Extract each line of the listing below that contains the word "perform".

Records excerpted from a collection
────────────────────────────────────────
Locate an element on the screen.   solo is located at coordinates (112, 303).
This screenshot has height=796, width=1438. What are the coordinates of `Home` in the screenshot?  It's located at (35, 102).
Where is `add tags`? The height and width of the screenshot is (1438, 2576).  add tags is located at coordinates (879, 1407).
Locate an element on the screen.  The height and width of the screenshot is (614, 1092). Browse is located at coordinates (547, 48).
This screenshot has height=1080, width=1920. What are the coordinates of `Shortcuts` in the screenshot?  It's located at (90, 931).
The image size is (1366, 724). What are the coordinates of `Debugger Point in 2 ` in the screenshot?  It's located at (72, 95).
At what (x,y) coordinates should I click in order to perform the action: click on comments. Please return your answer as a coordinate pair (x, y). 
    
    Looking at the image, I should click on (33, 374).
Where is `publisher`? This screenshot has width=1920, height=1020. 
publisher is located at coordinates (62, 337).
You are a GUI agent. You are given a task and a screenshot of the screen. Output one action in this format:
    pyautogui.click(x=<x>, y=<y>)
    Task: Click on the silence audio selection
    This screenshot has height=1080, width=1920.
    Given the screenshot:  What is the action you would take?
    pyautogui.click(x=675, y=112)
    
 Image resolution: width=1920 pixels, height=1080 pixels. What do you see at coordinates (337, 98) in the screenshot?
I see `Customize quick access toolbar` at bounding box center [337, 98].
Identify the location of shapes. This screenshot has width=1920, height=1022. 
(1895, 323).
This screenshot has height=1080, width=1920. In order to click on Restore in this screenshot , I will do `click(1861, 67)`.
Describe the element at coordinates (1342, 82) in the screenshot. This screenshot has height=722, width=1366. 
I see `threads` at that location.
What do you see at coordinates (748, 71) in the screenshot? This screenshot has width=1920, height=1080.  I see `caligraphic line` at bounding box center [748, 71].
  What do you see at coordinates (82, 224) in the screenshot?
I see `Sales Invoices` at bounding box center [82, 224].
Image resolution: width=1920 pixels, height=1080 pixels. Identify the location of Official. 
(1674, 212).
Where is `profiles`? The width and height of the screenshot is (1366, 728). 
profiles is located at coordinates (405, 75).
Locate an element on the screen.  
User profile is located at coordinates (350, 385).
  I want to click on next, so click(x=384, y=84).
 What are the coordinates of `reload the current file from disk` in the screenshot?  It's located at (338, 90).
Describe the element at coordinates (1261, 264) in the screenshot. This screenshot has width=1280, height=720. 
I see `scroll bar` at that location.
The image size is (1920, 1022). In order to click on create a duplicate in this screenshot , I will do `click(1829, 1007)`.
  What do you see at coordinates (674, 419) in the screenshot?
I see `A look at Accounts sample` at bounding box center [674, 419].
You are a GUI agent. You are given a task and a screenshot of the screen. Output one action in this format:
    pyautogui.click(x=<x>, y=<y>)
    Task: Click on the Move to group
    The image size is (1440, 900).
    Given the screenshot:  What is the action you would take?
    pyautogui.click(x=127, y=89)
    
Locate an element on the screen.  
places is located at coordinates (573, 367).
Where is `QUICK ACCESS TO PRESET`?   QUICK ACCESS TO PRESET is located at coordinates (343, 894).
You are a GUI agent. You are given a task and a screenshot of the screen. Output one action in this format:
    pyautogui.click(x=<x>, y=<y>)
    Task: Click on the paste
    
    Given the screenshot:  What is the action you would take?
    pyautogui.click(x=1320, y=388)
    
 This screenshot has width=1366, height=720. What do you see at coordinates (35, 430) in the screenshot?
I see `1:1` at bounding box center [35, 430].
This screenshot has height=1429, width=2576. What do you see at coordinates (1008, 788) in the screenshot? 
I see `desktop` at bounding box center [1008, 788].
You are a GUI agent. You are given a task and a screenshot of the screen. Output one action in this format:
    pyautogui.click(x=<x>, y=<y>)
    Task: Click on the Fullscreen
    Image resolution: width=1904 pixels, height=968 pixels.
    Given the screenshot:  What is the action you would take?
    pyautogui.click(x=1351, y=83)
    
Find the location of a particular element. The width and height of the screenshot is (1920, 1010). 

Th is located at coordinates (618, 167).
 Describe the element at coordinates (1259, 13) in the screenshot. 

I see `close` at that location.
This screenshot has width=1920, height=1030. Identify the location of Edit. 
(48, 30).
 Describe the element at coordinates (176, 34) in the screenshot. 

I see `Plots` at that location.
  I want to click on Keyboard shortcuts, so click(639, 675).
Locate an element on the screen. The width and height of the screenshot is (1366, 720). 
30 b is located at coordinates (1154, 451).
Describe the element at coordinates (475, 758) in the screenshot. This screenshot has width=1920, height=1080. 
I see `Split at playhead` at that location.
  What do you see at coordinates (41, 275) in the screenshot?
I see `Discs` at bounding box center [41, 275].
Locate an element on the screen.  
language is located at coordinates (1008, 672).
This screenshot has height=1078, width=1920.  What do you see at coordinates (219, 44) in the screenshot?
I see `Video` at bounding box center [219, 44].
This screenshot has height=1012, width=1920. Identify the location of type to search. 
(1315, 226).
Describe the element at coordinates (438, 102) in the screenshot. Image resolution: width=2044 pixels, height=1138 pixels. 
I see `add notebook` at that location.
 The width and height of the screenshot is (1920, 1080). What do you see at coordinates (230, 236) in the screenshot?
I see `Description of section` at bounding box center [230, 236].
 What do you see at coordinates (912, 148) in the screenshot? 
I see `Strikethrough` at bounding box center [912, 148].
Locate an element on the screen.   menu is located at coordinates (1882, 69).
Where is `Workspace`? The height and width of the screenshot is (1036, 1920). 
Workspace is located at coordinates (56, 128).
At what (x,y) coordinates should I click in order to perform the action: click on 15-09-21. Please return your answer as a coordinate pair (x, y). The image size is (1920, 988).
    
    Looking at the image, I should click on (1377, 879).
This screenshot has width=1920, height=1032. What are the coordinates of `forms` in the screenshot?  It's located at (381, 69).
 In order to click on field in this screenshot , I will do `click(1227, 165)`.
────────────────────────────────────────
Expected answer.
At what (x,y) coordinates should I click in order to perform the action: click on comments. Please return your answer as a coordinate pair (x, y). 
At what (x,y) coordinates should I click in order to perform the action: click on 15-09-21. Please return your answer as a coordinate pair (x, y). The image size is (1920, 988).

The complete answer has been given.